I cocked my head. "No. How did you know?"

"Usually Australians are supposed to be tall. And hot."

"Usually British people are supposed to be polite."

"You're clearly lying. I'm one of the most polite people in this school."

"That makes us even, then. Because I'm hot and tall."

"Maybe you're one of those things."

"Which one?"

"I'm taller than you. And I'm not tall."

"You're not taller than me. We're the same height."

"That's..." he shook his head, which meant I had to, too, "... very not true."

"So why do you live with your dad?" I asked.

He turned his head away in exasperation. "Unique question," he said. I shrugged.

"Just seems a bit unfair, from our perspective. He's the principal of the oberstufe and you live in his house, in your own room. The rest of us need to put up with our roommates jerking off on the floor, you know."

"Who jerks off on the floor?"

"Patrick."

"Is he your roommate?"

"Unfortunately."

"Why unfortunately? He must help you with all of your homework."

"The only class we have together is modern history," I said. "And the most he's done for me about that was accidentally open my porn history."

Calvin laughed. "Did he like what he saw?"

"Strangely, yes. Which makes me feel kind of conflicted."

"Why?"

I wasn't really able to answer that question. Otis yelled at all of us to gather around in a circle again. Me and Calvin drifted apart. We didn't really see and we definitely didn't talk to each other for the rest of the day. I decided that the principal's son was a teetering friendship most students assumed was entirely unavailable - myself included. So I went back to house 19 on my own later that night, to see Patrick reading his personal statement on his laptop, at his desk.

"You know you're not supposed to write that until, like, next year, right?"

"I just want to get it over with.

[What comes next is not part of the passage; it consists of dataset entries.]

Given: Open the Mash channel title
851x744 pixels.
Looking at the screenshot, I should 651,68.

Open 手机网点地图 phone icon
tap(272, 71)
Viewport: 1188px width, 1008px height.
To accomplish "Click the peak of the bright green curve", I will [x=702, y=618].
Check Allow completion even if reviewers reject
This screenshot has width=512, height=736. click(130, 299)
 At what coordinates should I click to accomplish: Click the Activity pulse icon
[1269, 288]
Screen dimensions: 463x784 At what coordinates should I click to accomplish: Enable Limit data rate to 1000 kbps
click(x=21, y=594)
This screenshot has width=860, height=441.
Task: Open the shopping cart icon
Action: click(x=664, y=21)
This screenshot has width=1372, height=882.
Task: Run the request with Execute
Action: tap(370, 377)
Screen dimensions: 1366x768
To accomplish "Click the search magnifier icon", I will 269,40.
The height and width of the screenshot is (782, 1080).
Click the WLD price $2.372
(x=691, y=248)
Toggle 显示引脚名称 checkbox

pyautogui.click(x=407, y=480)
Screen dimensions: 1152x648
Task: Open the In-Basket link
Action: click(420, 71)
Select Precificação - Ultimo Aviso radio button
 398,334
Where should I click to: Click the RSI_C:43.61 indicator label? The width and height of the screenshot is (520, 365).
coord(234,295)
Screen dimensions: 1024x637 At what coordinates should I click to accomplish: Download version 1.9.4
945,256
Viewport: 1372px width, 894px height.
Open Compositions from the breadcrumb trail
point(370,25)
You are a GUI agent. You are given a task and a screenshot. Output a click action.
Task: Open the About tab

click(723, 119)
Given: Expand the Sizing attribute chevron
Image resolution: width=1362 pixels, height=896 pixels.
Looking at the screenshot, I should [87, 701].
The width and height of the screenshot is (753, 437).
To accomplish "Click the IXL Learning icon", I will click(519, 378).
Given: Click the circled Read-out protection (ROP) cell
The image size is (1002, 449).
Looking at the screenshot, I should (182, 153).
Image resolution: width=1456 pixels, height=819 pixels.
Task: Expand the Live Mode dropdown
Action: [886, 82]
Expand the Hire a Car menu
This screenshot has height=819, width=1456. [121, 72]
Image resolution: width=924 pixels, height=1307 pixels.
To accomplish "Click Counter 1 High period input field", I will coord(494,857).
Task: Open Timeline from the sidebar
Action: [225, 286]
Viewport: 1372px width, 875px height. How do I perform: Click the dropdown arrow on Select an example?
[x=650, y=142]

At least have an idea of what I'm going to tell the universities. Does 'My father was nearly elected Chancellor of Germany in 2005, and this experience has given me a fonder relationship with the politics of the western world' make me sound like an asshole?"

"Little bit, yeah." I said. "I don't think I'd mention your father, to be honest. It also takes up your word count. Just talk about yourself, mate."

"What's there to talk about?" he said painfully, covering his face with his hands. "I'm boring. My life is boring. I just study and watch the John Oliver show and jerk off."

"You have a whole fat year to do interesting things to write about. Go to Sri Lanka and help the sick people, or something. Start a campaign to get fur banned at this school. There's lots you could do."

"How was theatre?"

"Whatever." I started leaving the room, knowing Patrick was smirking to himself, but I turned back at the last minute. "I know what you should write in your personal statement. Write about your gay agenda and how you try to shove it down your roommate's fucking throat."

"You wouldn't even gag," he said, as I shut the door behind me.